No, credit card magstripes are digital. (The fact that the medium is magnetic tape is irrelevant.)

Headphone jacks (for audio) do not provide power. Your headphone does not need power to generate sounds if it’s a dynamic output device. If you fed power to such a device, it would blow up, not with a bang, but with a whimper.

Which is great because now you can charge the penny for the Old Guy.

The jack socket on an iPhone (and Android phones, too) is TRRS (tip/ring/ring/sleeve). This is to provide Stereo output and mic input (for a handsfree headset). The mic line provides a small DC offset (2.7V, apparently) for condenser capsules and typical headset control circuitry (play/volume/dial/answer).

Si

Of course headphone jacks provide power. Conservation of energy and all that. It’s in the form of an AC waveform instead of DC, but it’s power nevertheless.

I don’t know exactly how the Square reader works, but even if the DC bias that **si_blakely **mentioned didn’t exist, sending a 1 kHz waveform and having a rectifier+capacitor on the other end would provide more than enough power for a small device like that.

It comes off the magnetic read head as an analog waveform. That this waveform encodes ones and zeros doesn’t make it digital. What makes it digital is the circuit that decides which parts of the waveform represent ones, and which represent zeros…and in this case that can be the A-D converter inside the phone.

This is exactly true. My company develops accessories for the iPad and iPhone. If I remember correctly, using the dock connector would add somewhere from $7 to $10 to the retail price of a product as opposed to using the audio jack. Most of that goes to licensing, but the actual 30 pin connector costs quite a bit more as well.

Going against the grain here, but I’m going to say it’s because the headphone jack is at the top of the device, and easily reachable by a payer, while the data port (or whatever Apple calls it) is at the bottom-center of the device and would require the payee to hand over the device to the payer to swipe their card, or at the very least twist it so they can see the screen.

Of course the licensing fee probably applies as well.

Why not use the headphone jack?
a) It’s universal (all smartphones have one).
b) It’s at the top, making it much easier to use.
c) It doesn’t require any licensing fees or expensive connectors.
d) The interface electronics are really cheap.

nm.

The real question is, when is Square going to release a Chip-and-PIN card reader so that the rest of us can use it? (I understand that iZettle is Chip-and-PIN. And it uses the docking port.)

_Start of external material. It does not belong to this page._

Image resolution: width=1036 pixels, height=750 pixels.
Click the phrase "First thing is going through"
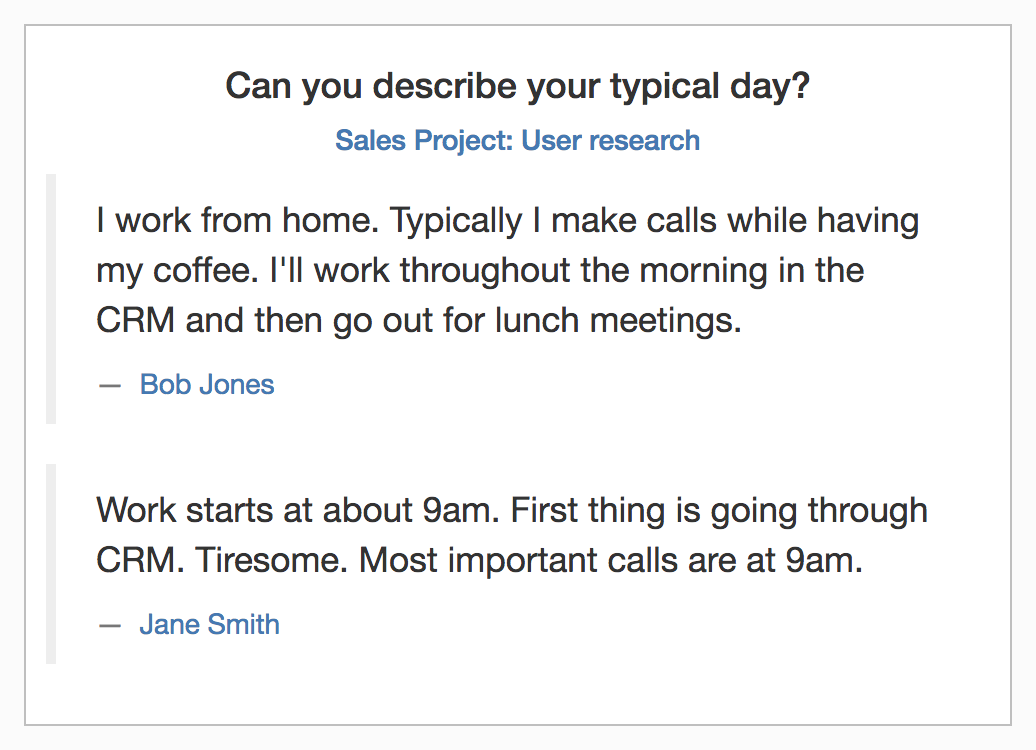click(x=719, y=511)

This is true of every form of digital media. I’m not sure exactly what your point is.

I always assumed that the Square is really a TTY device, which would be a fairly easy way to transfer data over the headset jack. But I’ve never really checked.

I guess I could take one into the office and bring it to the audio lab…

-D/a

Yeah, if you can, please do that!

I tried to record it as audio in Windows, but I probably don’t have the pins right or something (it has 3 black stripes instead of 2 for a regular computer mic).